An initial report indicated 50-60 people had died and 100 were injured, however a minister has since confirmed that the actual death toll is 60.
There have been sixty fatalities. Brijesh Merja, a minister in the state administration of Gujarat, where the accident occurred, told AFP that "more than 80" people had been rescued.
Nearly 500 people, including women and children, were reportedly on or near the bridge when its supporting cables snapped, causing it to collapse into the river below.
Morbi, around 120 miles (200 kilometres) west of Gujarat's capital, Ahmedabad, is where you'll find the bridge.
According to reports from the scene, the bridge collapsed into the Machchhu River while people were performing religious rites in preparation for a major religious event.
The Press Trust of India stated, based on information from local health officials, that at least 32 people had lost their lives.

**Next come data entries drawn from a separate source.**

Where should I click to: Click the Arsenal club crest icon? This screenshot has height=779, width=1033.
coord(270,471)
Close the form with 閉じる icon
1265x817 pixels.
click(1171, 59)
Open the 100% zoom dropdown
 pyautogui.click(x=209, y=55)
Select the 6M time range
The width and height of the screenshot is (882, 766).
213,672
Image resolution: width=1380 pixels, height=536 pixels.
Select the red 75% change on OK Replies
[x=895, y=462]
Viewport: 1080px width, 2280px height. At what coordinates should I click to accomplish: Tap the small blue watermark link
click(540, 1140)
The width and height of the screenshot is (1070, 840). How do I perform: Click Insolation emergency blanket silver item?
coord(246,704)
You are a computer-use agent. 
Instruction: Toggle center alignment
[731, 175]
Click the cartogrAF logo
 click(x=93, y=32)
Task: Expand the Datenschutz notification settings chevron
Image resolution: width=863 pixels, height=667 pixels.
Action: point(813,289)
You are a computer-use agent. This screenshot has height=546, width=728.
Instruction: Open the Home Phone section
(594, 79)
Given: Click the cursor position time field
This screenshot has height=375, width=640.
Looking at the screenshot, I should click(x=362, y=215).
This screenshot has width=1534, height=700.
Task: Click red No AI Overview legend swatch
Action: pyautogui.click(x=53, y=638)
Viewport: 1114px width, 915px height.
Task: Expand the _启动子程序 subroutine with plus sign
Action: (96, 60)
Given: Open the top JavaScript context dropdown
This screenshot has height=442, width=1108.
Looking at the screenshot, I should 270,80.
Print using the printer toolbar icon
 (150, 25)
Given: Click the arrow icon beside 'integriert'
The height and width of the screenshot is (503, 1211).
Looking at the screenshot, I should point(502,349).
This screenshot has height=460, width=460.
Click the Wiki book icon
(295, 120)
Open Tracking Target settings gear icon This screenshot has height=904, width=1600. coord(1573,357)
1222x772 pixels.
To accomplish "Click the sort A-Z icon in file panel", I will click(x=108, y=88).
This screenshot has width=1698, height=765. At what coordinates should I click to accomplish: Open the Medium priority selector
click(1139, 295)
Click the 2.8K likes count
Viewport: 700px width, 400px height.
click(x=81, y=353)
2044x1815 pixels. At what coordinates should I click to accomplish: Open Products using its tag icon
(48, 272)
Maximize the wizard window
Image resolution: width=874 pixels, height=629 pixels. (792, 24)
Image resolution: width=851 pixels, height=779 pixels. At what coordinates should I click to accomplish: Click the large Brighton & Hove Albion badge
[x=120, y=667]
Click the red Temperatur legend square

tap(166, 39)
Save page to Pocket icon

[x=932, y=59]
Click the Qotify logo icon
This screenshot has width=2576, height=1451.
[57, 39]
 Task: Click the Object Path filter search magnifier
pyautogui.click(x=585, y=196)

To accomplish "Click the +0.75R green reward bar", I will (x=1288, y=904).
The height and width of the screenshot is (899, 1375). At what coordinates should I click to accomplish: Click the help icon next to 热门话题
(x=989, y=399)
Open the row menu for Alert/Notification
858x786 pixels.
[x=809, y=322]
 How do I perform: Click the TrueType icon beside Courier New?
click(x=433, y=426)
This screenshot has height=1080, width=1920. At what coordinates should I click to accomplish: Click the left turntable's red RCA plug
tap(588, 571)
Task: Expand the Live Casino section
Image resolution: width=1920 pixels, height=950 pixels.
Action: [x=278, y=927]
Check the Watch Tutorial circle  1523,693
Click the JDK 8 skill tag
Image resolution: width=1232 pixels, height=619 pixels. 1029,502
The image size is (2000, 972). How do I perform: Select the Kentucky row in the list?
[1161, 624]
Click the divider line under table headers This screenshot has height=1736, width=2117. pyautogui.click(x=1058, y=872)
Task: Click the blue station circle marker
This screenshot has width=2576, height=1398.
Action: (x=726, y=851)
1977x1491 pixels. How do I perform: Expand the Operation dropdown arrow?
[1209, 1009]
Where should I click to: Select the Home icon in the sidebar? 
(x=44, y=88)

More than a hundred people were reportedly still missing in the river, with videos purporting to show survivors clinging to the wreckage in the pitch black.
It took seven months of renovations, but the British-era suspension bridge finally reopened to the public on Wednesday.
Authorities immediately began a rescue operation after the collapse, and divers were sent to the site to look for survivors.
Narendra Modi, the Indian prime minister, was visiting his home state of Gujarat when he made the announcement that individuals who had been hurt or killed in the disaster would be compensated.
According to a tweet from Modi's office, the prime minister "sought urgent deployment of personnel for rescue (operations).
He has requested that officials keep a close eye on the situation and provide as much assistance as they can to the victims.
Bridge accidents are widespread in India because of the country's ageing infrastructure and lack of maintenance.
At least 26 people were murdered in 2016 when a flyover in the eastern city of Kolkata collapsed onto a busy roadway. Nearly one hundred injured people were rescued by rescuers from under heavy concrete and metal.
About 20 miles (30 kilometres) from the hill town of Darjeeling in northeast India, a bridge carrying festival crowds collapsed in 2011, killing at least 32 people.
The collapse of a footbridge over a river in the northeastern state of Arunachal Pradesh less than a week later claimed the lives of roughly 30 people.
At least 34 persons were murdered in a bridge collapse in 2006 at the Bihar, India, train station, when a passenger train crossed the bridge that had stood for 150 years.